**Prompt:**
Rewrite the records below, changing every "Screen dimensions:" to "Screen size:" and leaving everything else as it is.

——————

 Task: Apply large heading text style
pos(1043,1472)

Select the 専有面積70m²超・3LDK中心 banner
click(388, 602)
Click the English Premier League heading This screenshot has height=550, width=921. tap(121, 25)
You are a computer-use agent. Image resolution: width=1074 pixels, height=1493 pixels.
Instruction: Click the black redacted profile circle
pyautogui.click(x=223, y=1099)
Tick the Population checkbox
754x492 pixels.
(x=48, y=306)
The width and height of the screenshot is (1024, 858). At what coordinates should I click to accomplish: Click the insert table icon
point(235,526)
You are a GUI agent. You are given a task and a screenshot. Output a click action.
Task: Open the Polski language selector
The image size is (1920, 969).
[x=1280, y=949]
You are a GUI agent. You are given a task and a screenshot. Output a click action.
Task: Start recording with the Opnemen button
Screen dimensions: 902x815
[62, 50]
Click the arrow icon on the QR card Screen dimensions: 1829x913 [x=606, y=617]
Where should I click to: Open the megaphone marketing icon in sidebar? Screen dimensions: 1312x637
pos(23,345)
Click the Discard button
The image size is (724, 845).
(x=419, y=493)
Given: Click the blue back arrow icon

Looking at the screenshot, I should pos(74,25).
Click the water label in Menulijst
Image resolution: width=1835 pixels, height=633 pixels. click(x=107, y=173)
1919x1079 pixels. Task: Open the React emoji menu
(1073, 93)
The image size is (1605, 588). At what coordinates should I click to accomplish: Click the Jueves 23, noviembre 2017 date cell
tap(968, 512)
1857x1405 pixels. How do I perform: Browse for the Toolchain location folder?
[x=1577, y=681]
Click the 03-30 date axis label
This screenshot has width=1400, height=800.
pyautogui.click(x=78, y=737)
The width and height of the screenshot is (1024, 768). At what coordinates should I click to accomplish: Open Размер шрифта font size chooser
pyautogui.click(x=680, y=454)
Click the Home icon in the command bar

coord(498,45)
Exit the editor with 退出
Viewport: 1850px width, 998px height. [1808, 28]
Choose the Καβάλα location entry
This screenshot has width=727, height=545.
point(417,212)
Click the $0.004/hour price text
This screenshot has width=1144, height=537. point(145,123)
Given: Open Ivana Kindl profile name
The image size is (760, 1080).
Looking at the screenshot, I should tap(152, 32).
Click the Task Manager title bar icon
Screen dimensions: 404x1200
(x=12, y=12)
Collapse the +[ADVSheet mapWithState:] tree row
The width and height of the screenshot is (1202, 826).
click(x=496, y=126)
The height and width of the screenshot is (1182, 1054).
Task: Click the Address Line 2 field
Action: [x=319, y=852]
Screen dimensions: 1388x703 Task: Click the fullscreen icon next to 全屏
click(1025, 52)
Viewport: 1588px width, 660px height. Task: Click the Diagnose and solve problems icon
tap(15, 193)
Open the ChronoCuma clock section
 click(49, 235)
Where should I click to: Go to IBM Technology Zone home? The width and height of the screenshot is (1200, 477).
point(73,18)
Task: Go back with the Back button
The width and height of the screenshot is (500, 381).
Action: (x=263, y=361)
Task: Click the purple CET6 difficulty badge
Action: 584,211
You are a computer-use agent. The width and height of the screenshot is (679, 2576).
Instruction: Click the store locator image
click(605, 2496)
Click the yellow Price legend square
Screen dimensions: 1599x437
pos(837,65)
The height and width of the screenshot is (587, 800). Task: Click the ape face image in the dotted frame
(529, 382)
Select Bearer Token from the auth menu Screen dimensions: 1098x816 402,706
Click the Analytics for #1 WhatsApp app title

——————

**The output:**
 Task: Apply large heading text style
pos(1043,1472)

Select the 専有面積70m²超・3LDK中心 banner
click(388, 602)
Click the English Premier League heading This screenshot has height=550, width=921. tap(121, 25)
You are a computer-use agent. Image resolution: width=1074 pixels, height=1493 pixels.
Instruction: Click the black redacted profile circle
pyautogui.click(x=223, y=1099)
Tick the Population checkbox
754x492 pixels.
(x=48, y=306)
The width and height of the screenshot is (1024, 858). At what coordinates should I click to accomplish: Click the insert table icon
point(235,526)
You are a GUI agent. You are given a task and a screenshot. Output a click action.
Task: Open the Polski language selector
The image size is (1920, 969).
[x=1280, y=949]
You are a GUI agent. You are given a task and a screenshot. Output a click action.
Task: Start recording with the Opnemen button
Screen size: 902x815
[62, 50]
Click the arrow icon on the QR card Screen size: 1829x913 [x=606, y=617]
Where should I click to: Open the megaphone marketing icon in sidebar? Screen size: 1312x637
pos(23,345)
Click the Discard button
The image size is (724, 845).
(x=419, y=493)
Given: Click the blue back arrow icon

Looking at the screenshot, I should pos(74,25).
Click the water label in Menulijst
Image resolution: width=1835 pixels, height=633 pixels. click(x=107, y=173)
1919x1079 pixels. Task: Open the React emoji menu
(1073, 93)
The image size is (1605, 588). At what coordinates should I click to accomplish: Click the Jueves 23, noviembre 2017 date cell
tap(968, 512)
1857x1405 pixels. How do I perform: Browse for the Toolchain location folder?
[x=1577, y=681]
Click the 03-30 date axis label
This screenshot has width=1400, height=800.
pyautogui.click(x=78, y=737)
The width and height of the screenshot is (1024, 768). At what coordinates should I click to accomplish: Open Размер шрифта font size chooser
pyautogui.click(x=680, y=454)
Click the Home icon in the command bar

coord(498,45)
Exit the editor with 退出
Viewport: 1850px width, 998px height. [1808, 28]
Choose the Καβάλα location entry
This screenshot has width=727, height=545.
point(417,212)
Click the $0.004/hour price text
This screenshot has width=1144, height=537. point(145,123)
Given: Open Ivana Kindl profile name
The image size is (760, 1080).
Looking at the screenshot, I should tap(152, 32).
Click the Task Manager title bar icon
Screen size: 404x1200
(x=12, y=12)
Collapse the +[ADVSheet mapWithState:] tree row
The width and height of the screenshot is (1202, 826).
click(x=496, y=126)
The height and width of the screenshot is (1182, 1054).
Task: Click the Address Line 2 field
Action: [x=319, y=852]
Screen size: 1388x703 Task: Click the fullscreen icon next to 全屏
click(1025, 52)
Viewport: 1588px width, 660px height. Task: Click the Diagnose and solve problems icon
tap(15, 193)
Open the ChronoCuma clock section
 click(49, 235)
Where should I click to: Go to IBM Technology Zone home? The width and height of the screenshot is (1200, 477).
point(73,18)
Task: Go back with the Back button
The width and height of the screenshot is (500, 381).
Action: (x=263, y=361)
Task: Click the purple CET6 difficulty badge
Action: 584,211
You are a computer-use agent. The width and height of the screenshot is (679, 2576).
Instruction: Click the store locator image
click(605, 2496)
Click the yellow Price legend square
Screen size: 1599x437
pos(837,65)
The height and width of the screenshot is (587, 800). Task: Click the ape face image in the dotted frame
(529, 382)
Select Bearer Token from the auth menu Screen size: 1098x816 402,706
Click the Analytics for #1 WhatsApp app title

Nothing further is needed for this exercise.